*Exercise task 1*
Which languages does the page excerpt on the managed C++ helper class call simpler than managed C++?

This class is just a prototype that's probably going to need some work as the .NET platform winds its way towards release. Check the MSDN® Online developer center (https://msdn.microsoft.com/net) for updates.
      Using this class reduces the client code to the following:
  void WriteToLog(const char* psz) {
  final_ptr<MyManagedFile*> file = new MyManagedFile("log.txt");
  file->WriteLine(psz);
}

      The ability to write and use this helper class shows the power of managed C++ when compared to simpler languages such as C# and Visual Basic .NET, which require more complicated code to handle non-memory resources.

*Exercise task 2*
Replace "hamburger" with "overflow" in the entries, starting with the line with "Task: Open the warning notifications icon" and going on through the line with "(x=301, y=305)". Give those lines back with nothing else changed.

*Source data*

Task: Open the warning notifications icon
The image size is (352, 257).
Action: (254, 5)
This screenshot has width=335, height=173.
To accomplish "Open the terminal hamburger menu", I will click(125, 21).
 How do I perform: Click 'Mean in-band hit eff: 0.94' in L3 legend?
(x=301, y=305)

---

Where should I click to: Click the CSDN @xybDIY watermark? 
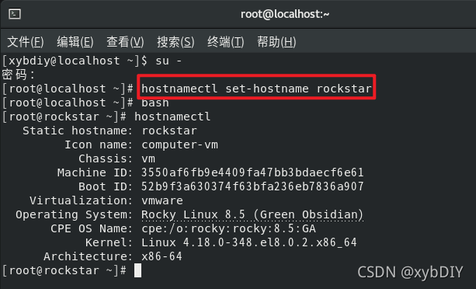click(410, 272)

*Full response 1*
C# and Visual Basic .NET.

*Full response 2*
Task: Open the warning notifications icon
The image size is (352, 257).
Action: (254, 5)
This screenshot has width=335, height=173.
To accomplish "Open the terminal overflow menu", I will click(125, 21).
 How do I perform: Click 'Mean in-band hit eff: 0.94' in L3 legend?
(x=301, y=305)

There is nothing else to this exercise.